Chapter 22

Twenty-Two

Jagger

Something's wrong with me tonight.

Adena's at Cirque du Soleil with Valentina and a security detail I didn't pick, watching acrobats fly through the air while I'm stuck here watching a woman in a corset simulate taking off clothes she's barely wearing to begin with.

I've done this a hundred times. Sat in rooms like this, played the part, watched worse than this without flinching. It's the job—background noise, necessary camouflage to blend into Marquez's world.

But tonight every laugh feels forced. Every glance at the stage makes my stomach turn, like I'm seeing it for the first time—really seeing it: the women reduced to body parts, the men consuming them with their eyes like it's their right, the whole grotesque performance wrapped in expensive velvet and called entertainment.

Adena's words won't leave me alone.
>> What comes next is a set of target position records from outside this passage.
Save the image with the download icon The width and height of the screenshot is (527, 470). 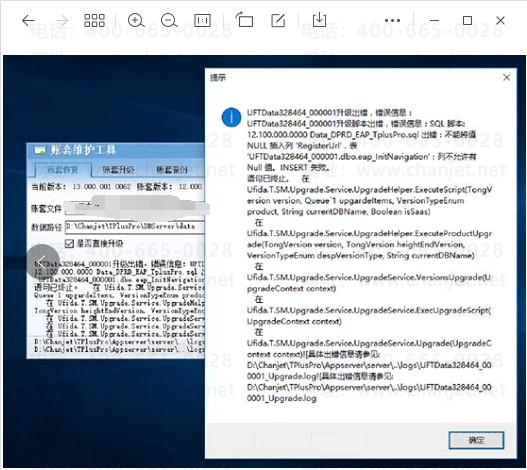(x=319, y=20)
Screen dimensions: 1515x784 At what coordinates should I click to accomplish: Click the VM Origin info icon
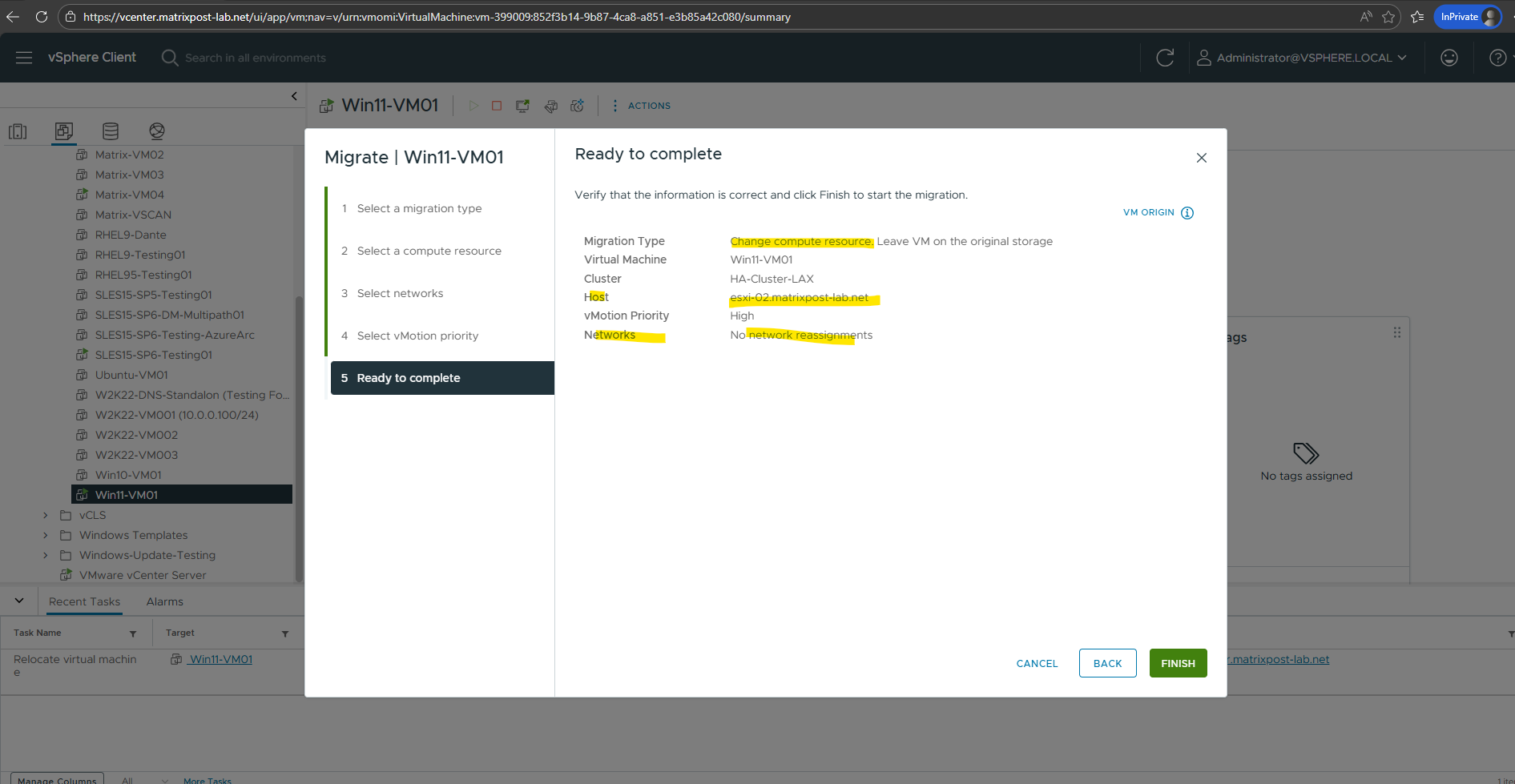pyautogui.click(x=1187, y=213)
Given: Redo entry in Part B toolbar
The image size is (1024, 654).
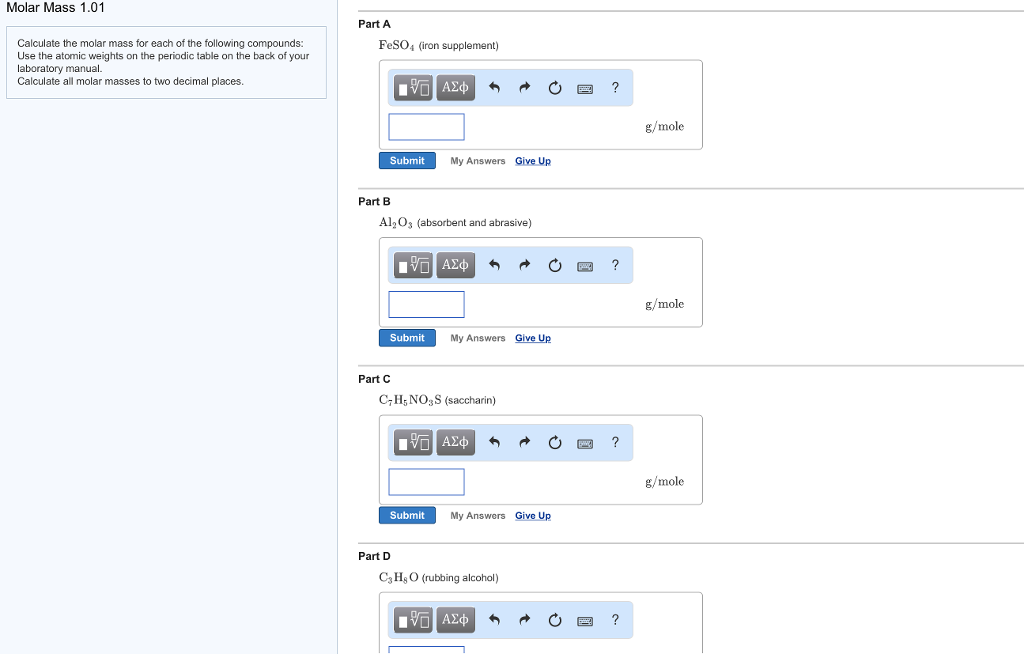Looking at the screenshot, I should (x=524, y=265).
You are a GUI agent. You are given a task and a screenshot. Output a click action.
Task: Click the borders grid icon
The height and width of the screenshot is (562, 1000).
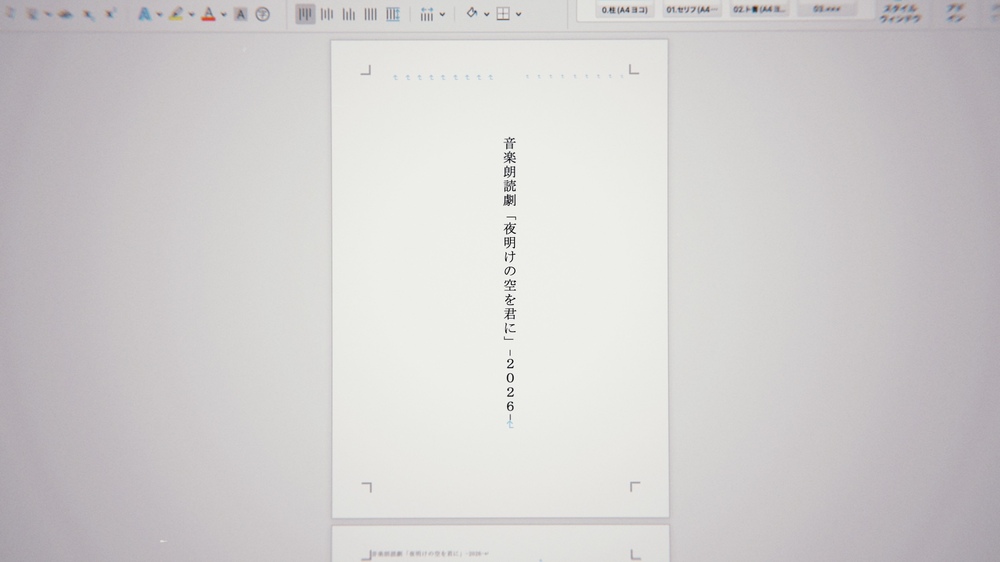point(503,14)
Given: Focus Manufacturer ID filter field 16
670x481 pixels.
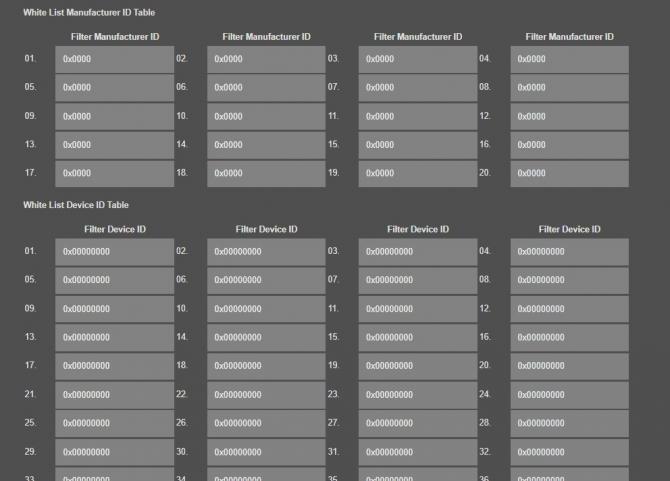Looking at the screenshot, I should (569, 145).
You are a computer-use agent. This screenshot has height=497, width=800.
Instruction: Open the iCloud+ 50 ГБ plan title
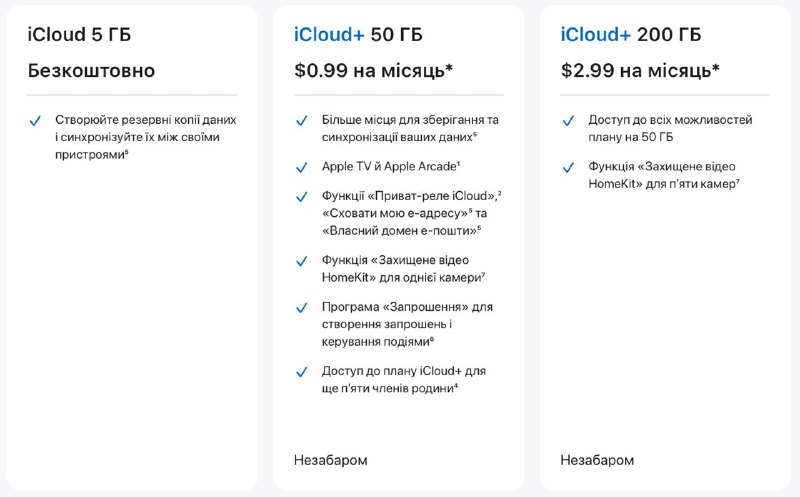click(358, 35)
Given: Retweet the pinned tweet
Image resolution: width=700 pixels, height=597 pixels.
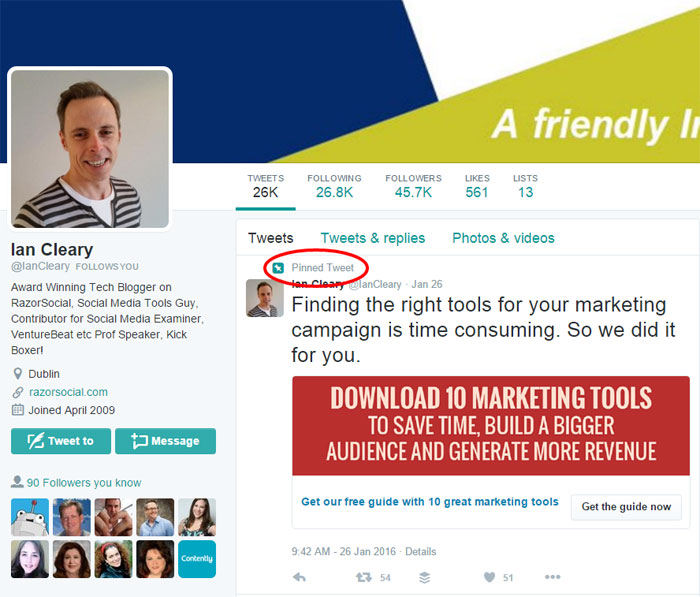Looking at the screenshot, I should [x=364, y=577].

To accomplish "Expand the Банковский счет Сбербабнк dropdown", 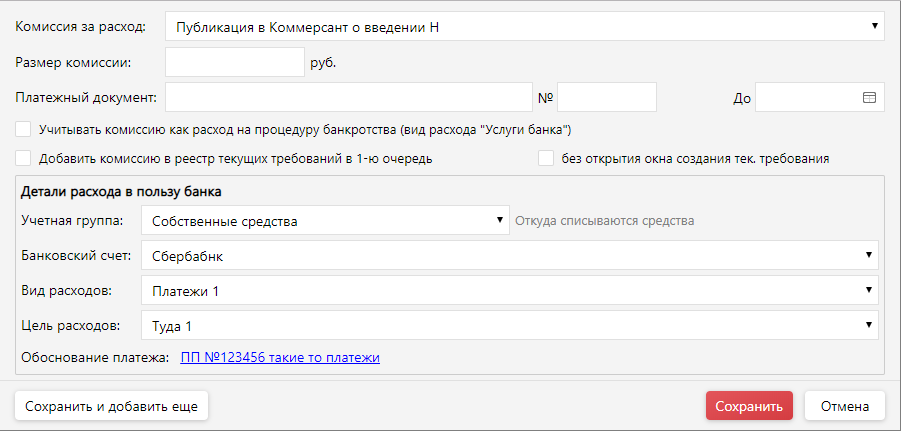I will 510,256.
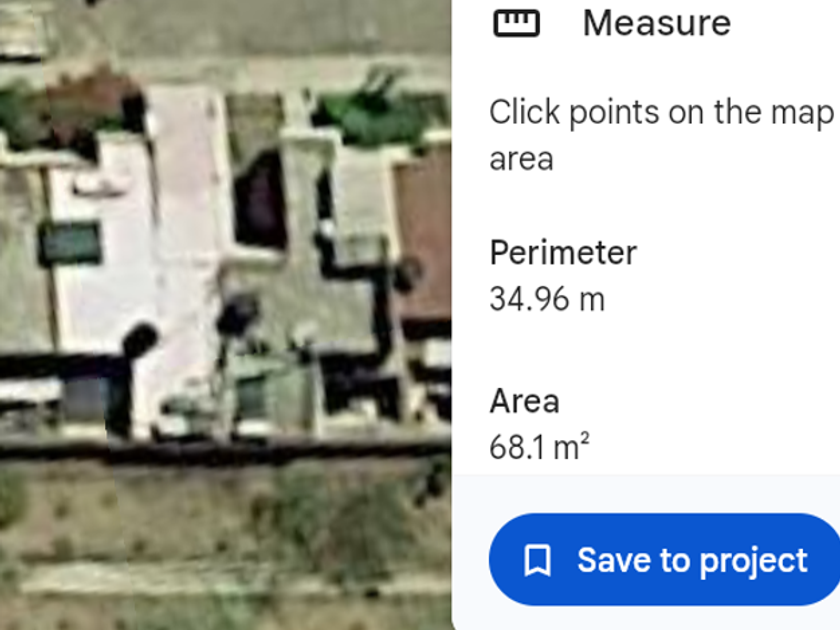Click the Perimeter label

pyautogui.click(x=563, y=252)
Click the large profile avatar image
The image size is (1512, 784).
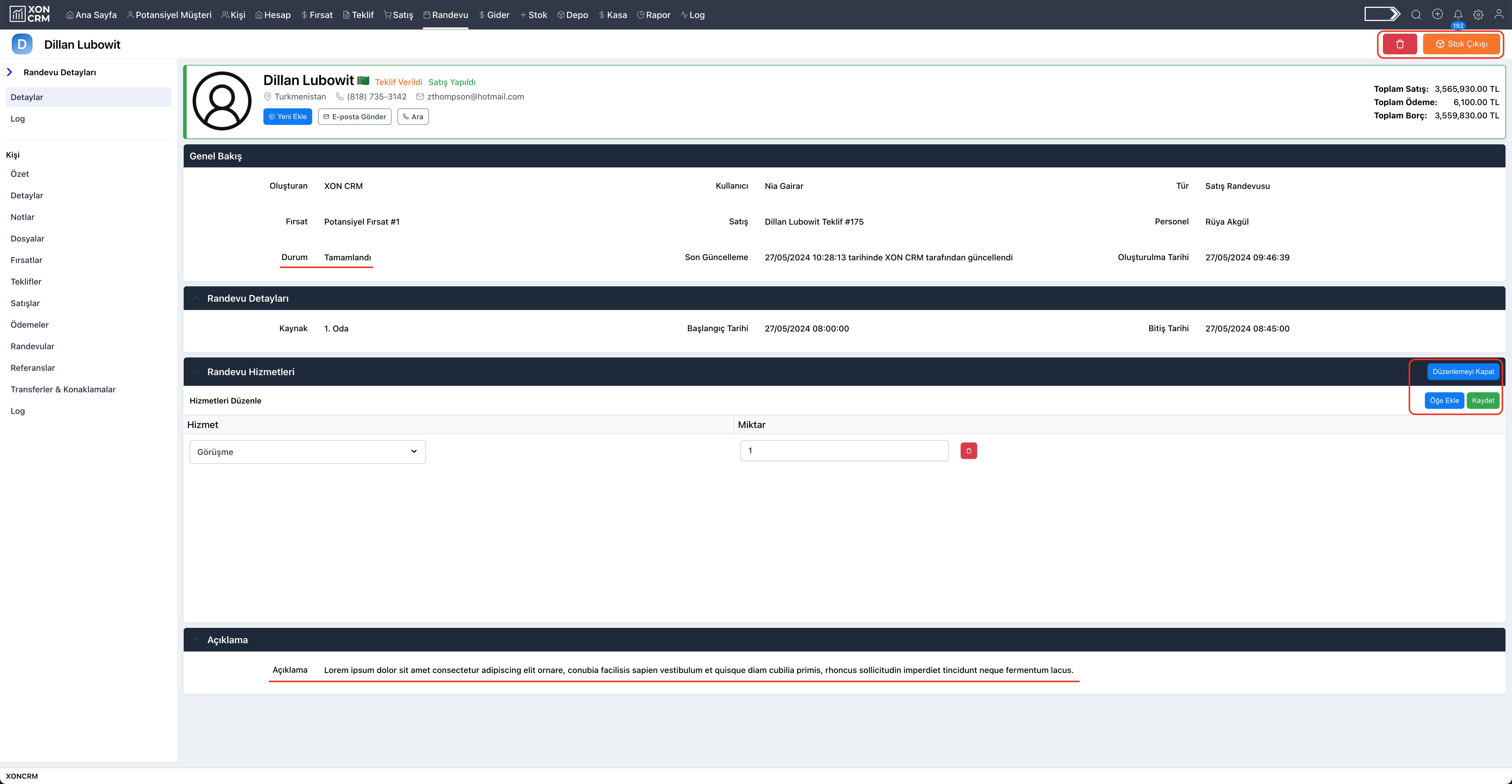coord(222,101)

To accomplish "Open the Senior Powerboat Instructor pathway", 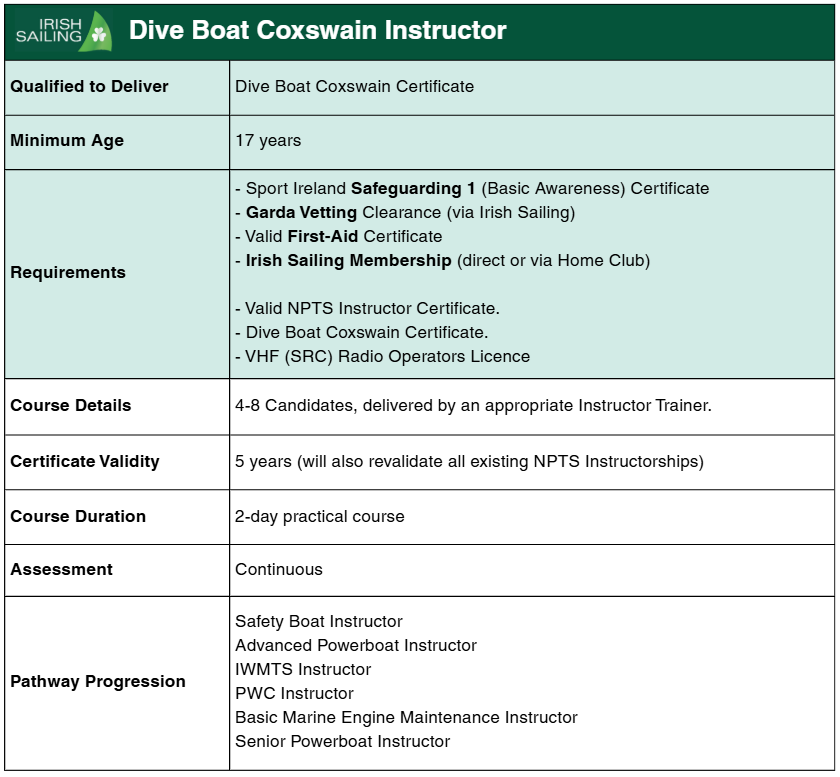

They've lodged somewhere behind my ribs, sharp and uncomfortable, making everything else feel wrong by comparison.

The performer reaches behind her back, does something with her hands that makes the corset loosen. The crowd hoots. Marquez grins and elbows me.

"Beautiful, no?" he says, loud enough to be heard over the music.

I raise my glass. "Incredible."

I'm choking on the lies. I need air, so I lean toward Marquez. "I know a guy. Want me to see what I can get?"

His eyes light up. He knows what I'm offering. "Go. Make it worth the trip."

Ortega barely glances at me, already absorbed in the show. I push through the back exit into the alley behind the theater.

The desert air hits me—dry, still warm despite the hour. The bass from inside is muffled out here, reduced to a distant thump that barely registers.

A loading dock sits dark and empty across from me. Overhead, the neon from the Strip bleeds into the sky, turning everything a sickly orange.

I lean against the brick wall, close my eyes, just breathe.

It's the Bible. I never should have bought it for her, never should have let her leave it in my apartment.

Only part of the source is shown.